_REQUIRED TASK_
Please lay out the stretch from the line containing "The height and" through the line containing "Action: point(265,74)" as a JSON list of strings, one string per line with blank lines omitted. Leave the pictures out of your answer.
-- begin MATERIALS PROVIDED --
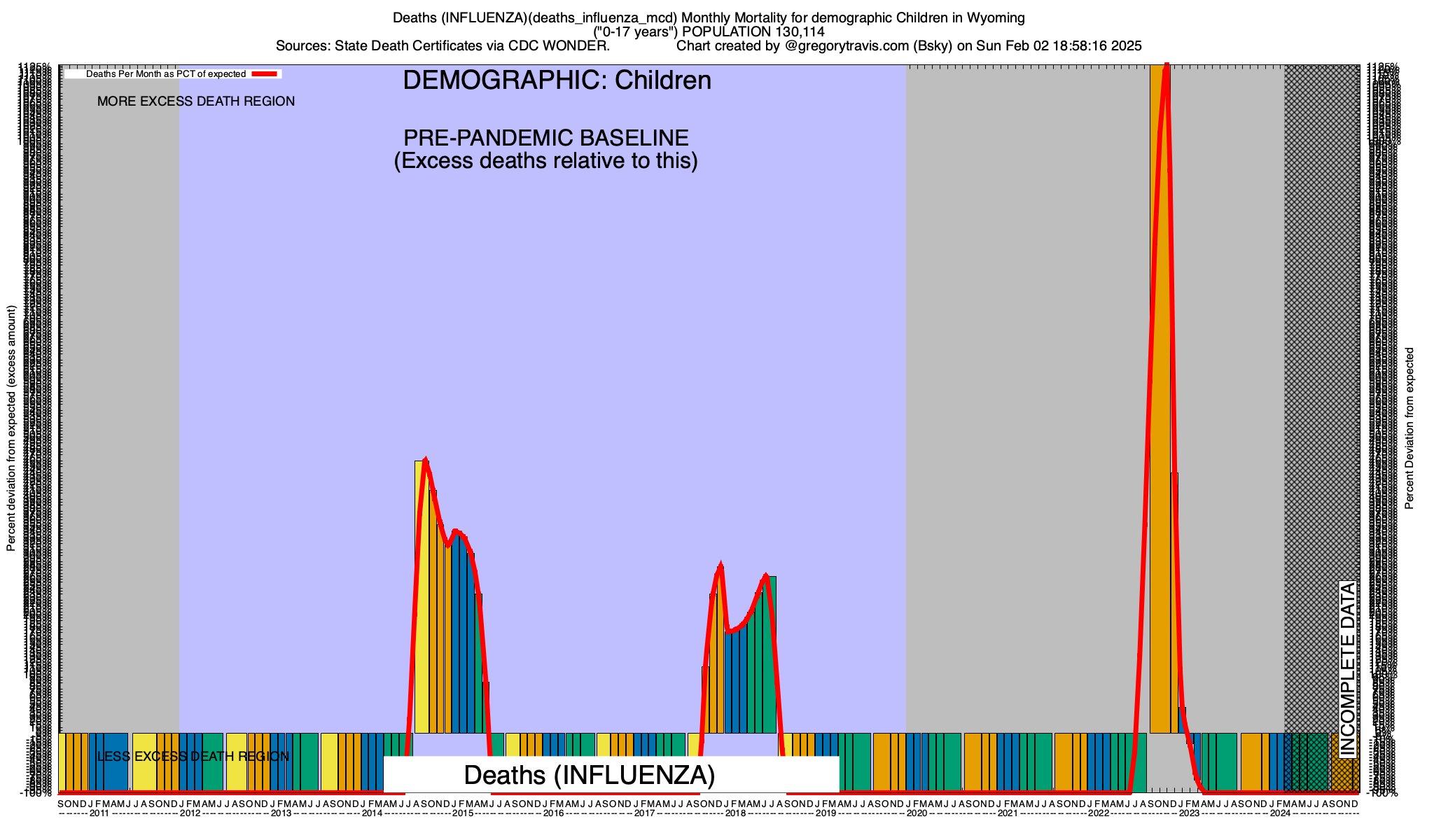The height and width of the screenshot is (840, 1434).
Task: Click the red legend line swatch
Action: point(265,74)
-- end MATERIALS PROVIDED --
-- begin MATERIALS PROVIDED --
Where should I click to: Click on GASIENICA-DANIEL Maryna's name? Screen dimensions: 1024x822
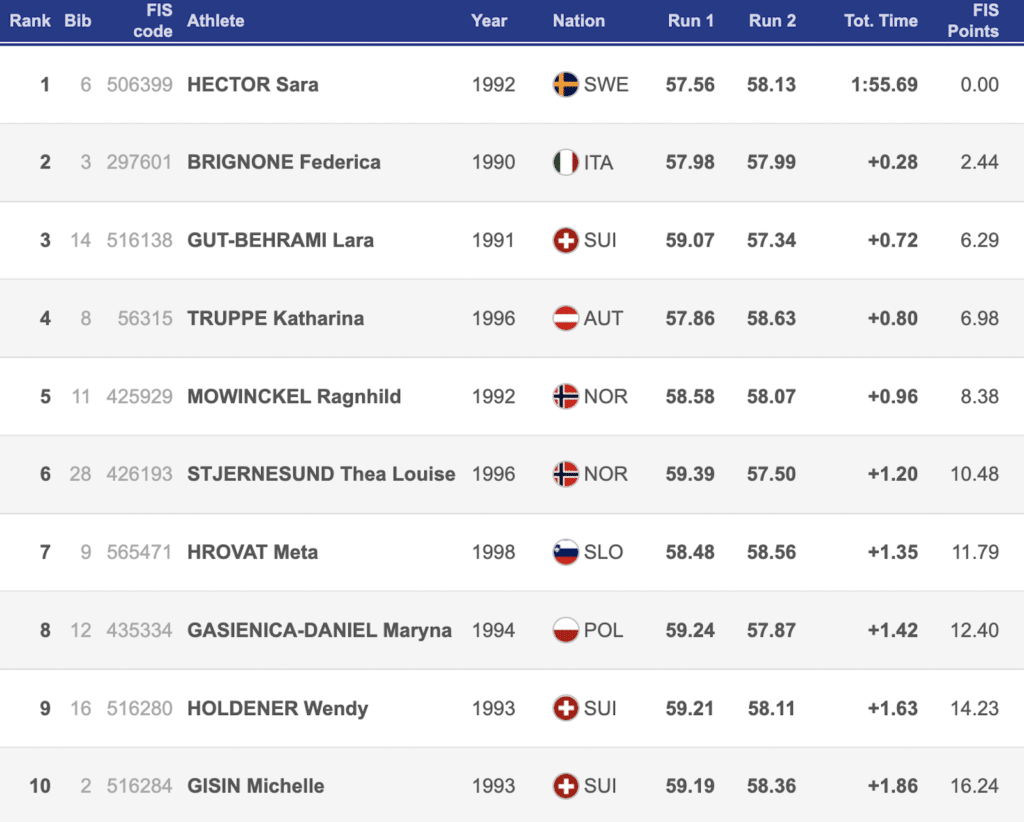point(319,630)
-- end MATERIALS PROVIDED --
_RESULT OF THE EXERCISE_
[
  "The height and width of the screenshot is (840, 1434).",
  "Task: Click the red legend line swatch",
  "Action: point(265,74)"
]